This double feature packs a punch with two epic tales about natural disaster.
With THE DAY AFTER TOMORROW, director Roland Emmerich (INDEPENDENCE DAY, GODZILLA) exchanges evil aliens and radioactive lizards for some seriously bad weather. When a radical change in the temperature of the world's oceans causes deadly storms and sets a new Ice Age in motion, climatologist Jack Hall (Dennis Quaid) must race from Washington, D.C., to save his son, Sam (Jake Gyllenhaal), in the subzero climes of New York City. Elsewhere, tornadoes and hail menace the globe, leading to international disasters on an extraordinary level. Here, entire cities are ripped apart, flooded, and/or frozen, adding up to one of the biggest disaster movies ever filmed. Although astonishingly rendered special effects rule the movie, adept actors such as Quaid and Gyllenhaal (along with Sela Ward, Ian Holm, Emmy Rossum, and others) turn in solid performances that help to balance out the meteorological mayhem.
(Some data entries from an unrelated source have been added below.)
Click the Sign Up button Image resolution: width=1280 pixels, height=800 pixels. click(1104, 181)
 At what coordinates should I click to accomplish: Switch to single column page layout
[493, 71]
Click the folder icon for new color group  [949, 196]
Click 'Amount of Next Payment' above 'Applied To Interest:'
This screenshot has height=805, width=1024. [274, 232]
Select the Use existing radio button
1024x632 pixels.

Surprisingly, Emmerich also uses the film as a vehicle for clever moments of social and political commentary, making THE DAY AFTER TOMORROW admirably smarter and considerably more entertaining than typical Hollywood blockbusters.
VOLCANO: When an earthquake triggers a giant burst of lava from the La Brea Tar Pits, sending great spews of the stuff all over various Los Angeles neighborhoods and causing all manner of flaming magma mayhem, dedicated Emergency Management director Mike Roark rushes to the rescue, with help from a plucky seismologist. VOLCANO is a no-holds-barred cataclysmic extravaganza, replete with "lava bombs" bursting in air, a toned-down flirtatiousness between the city's saviors, and the straight-faced "how-will-we-stop-it?" suspense factor of the classic Hollywood disaster epics.